Massive IoT capabilities will enhance augmented reality (AR) and other immersive applications that use the streaming data from IoT sensor networks to provide multimedia information to first responders. This will help, for example, in low visibility situations to navigate and find their objectives, avoid known hazards and generally act with greater efficiency and safety. As massive 5G-enabled sensor networks are deployed in smart cities over the coming decades, this will include accessing real-time sensor data on environmental hazards in the areas that they are operating.

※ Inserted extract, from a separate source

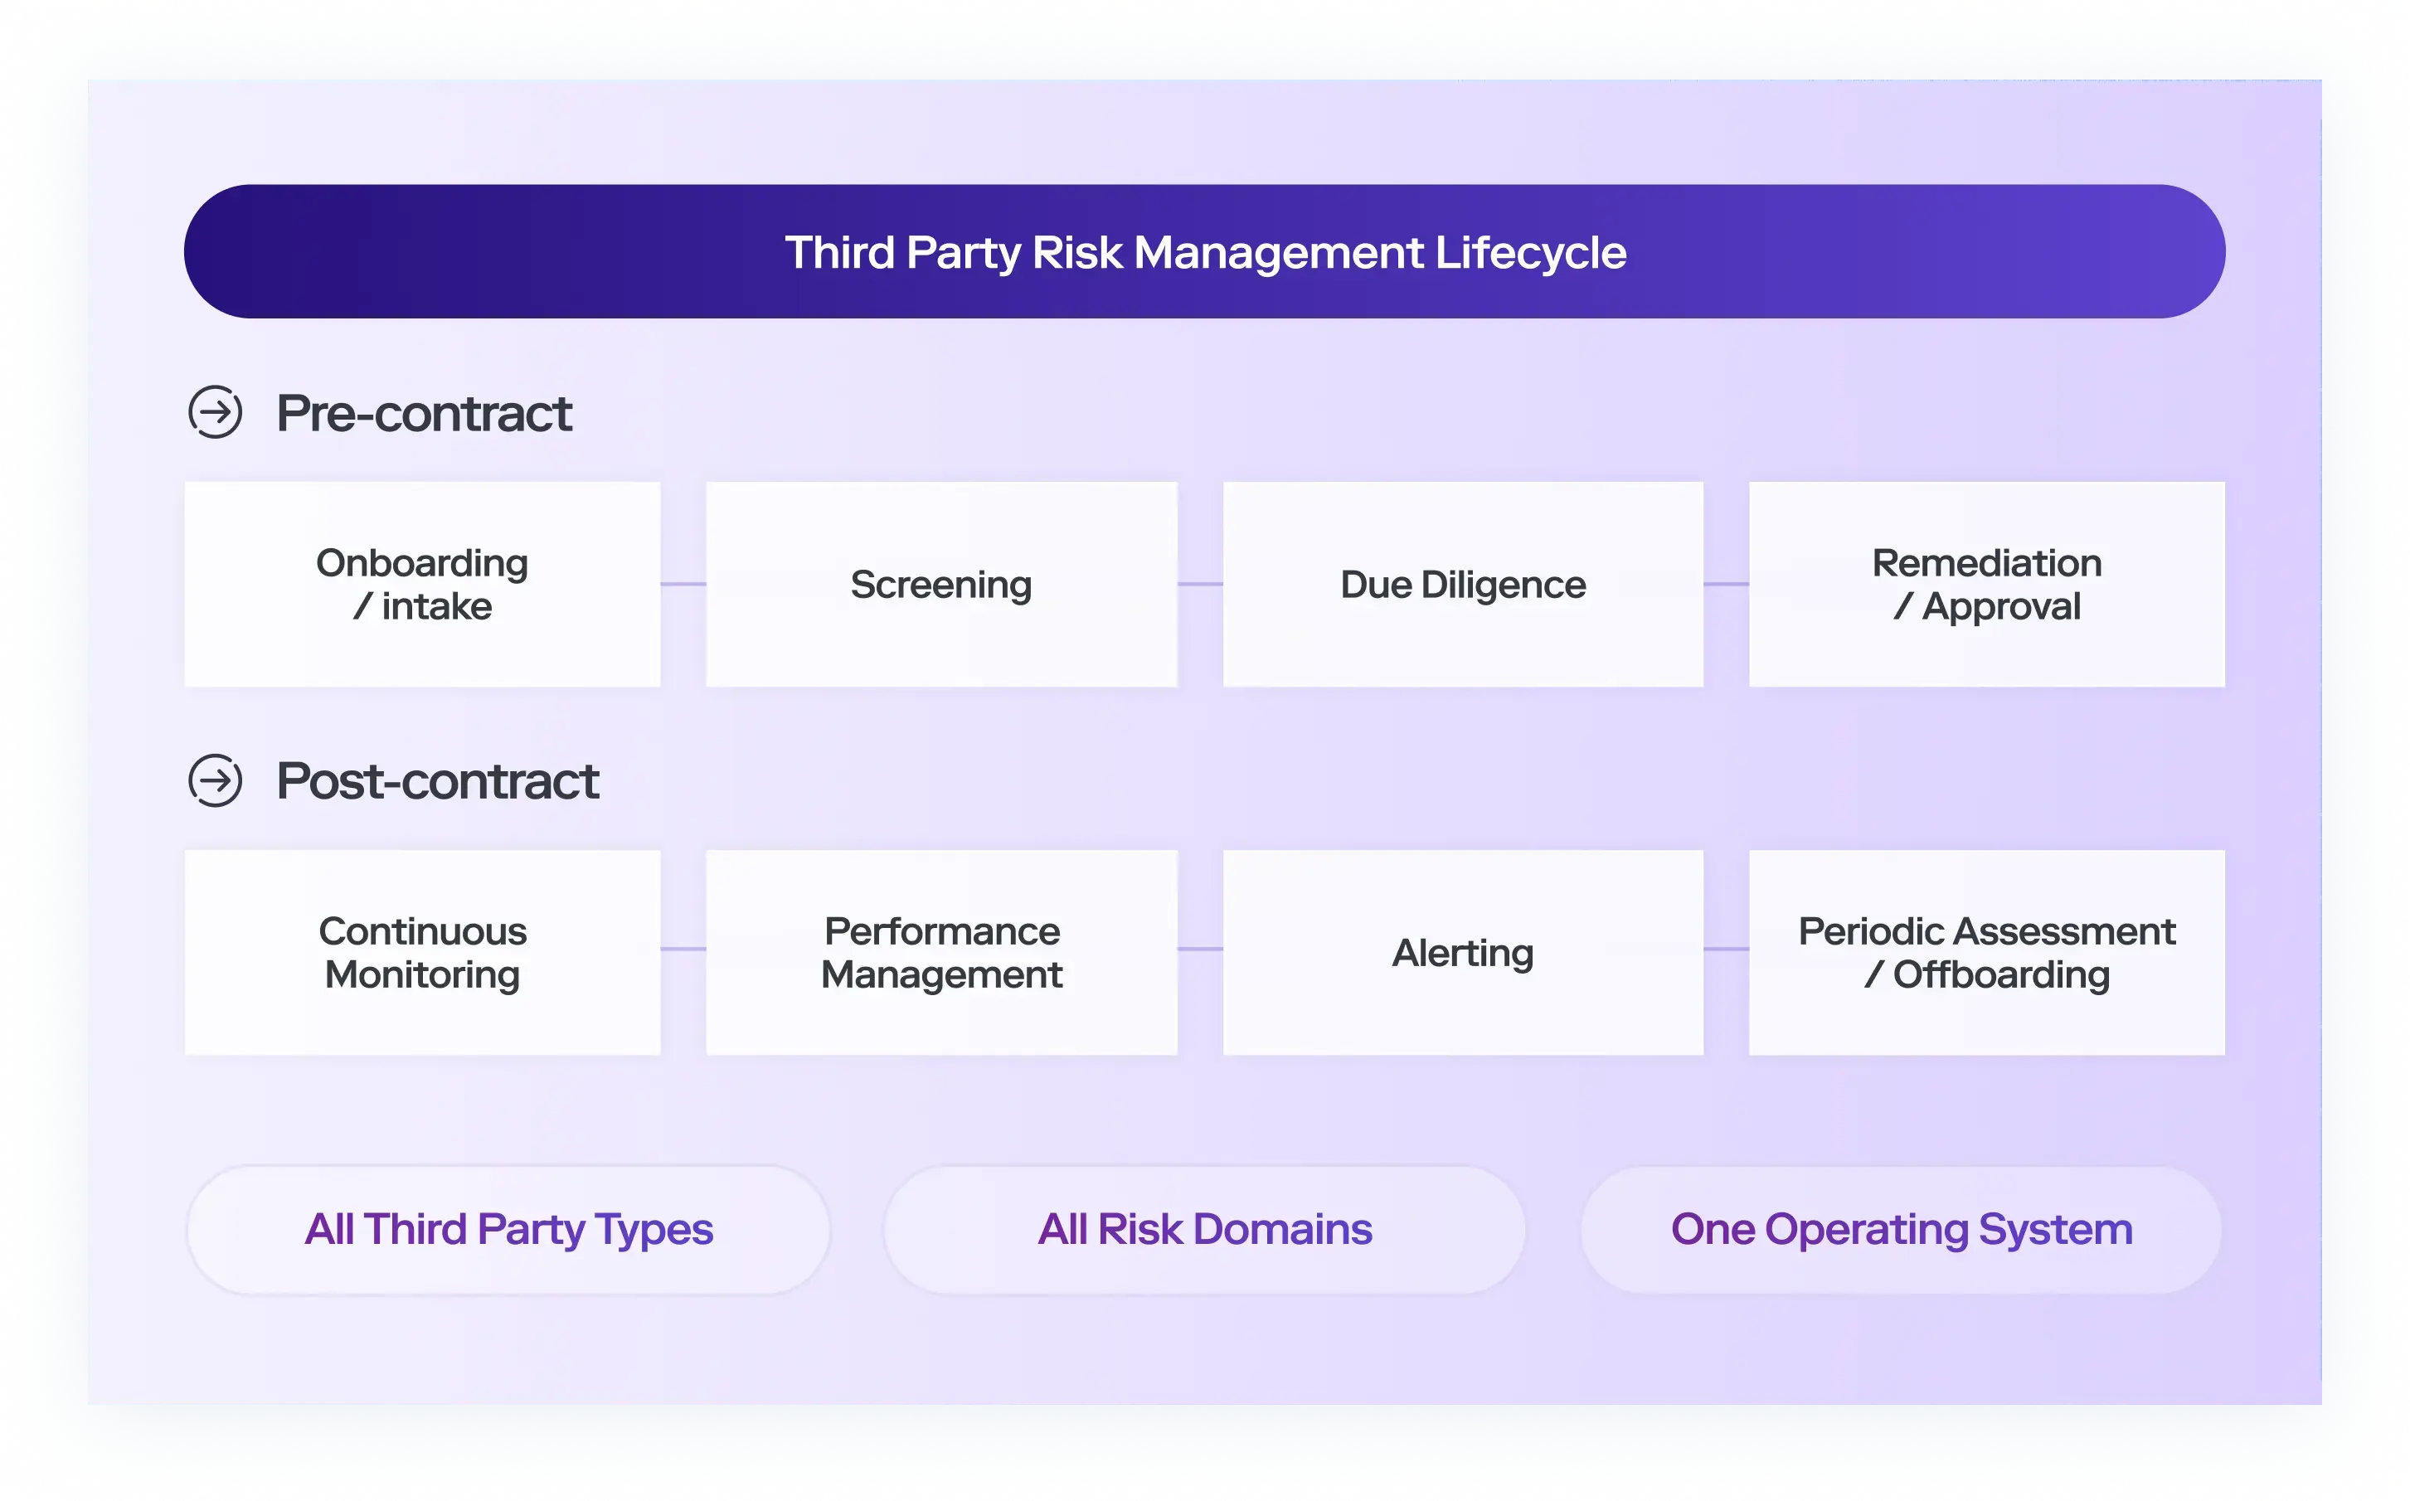Click connector between Due Diligence and Remediation
2410x1501 pixels.
(x=1726, y=584)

As public-safety authorities look ahead, they can expect 5G Release 16 and Release 17 devices to arrive in the next two to four years. How then can they best accommodate 5G in their future plans? As we have seen, 5G features, such as network slicing, will make it much easier for public authorities to deploy services over public mobile networks. Partnering with local mobile network operators will allow governments to adopt 5G broadband and IoT capabilities faster and more smoothly. This model can be complemented by deployable broadband wireless systems to provide coverage in case of disaster/recovery, where commercial networks might be down or for operations in remote areas not covered by MNOs.

5G is a journey, and it’s likely that in the near future most public-safety operators or agencies will continue to rely on LTE/4.9G, which is already supporting the majority of innovative broadband use cases for public safety. The adoption of 5G will be incremental, complementing LTE/4.9G in hotspots, initially to enhance capacity and video quality. 5G will then not only improve existing applications, but also enable ones that haven’t yet been imagined.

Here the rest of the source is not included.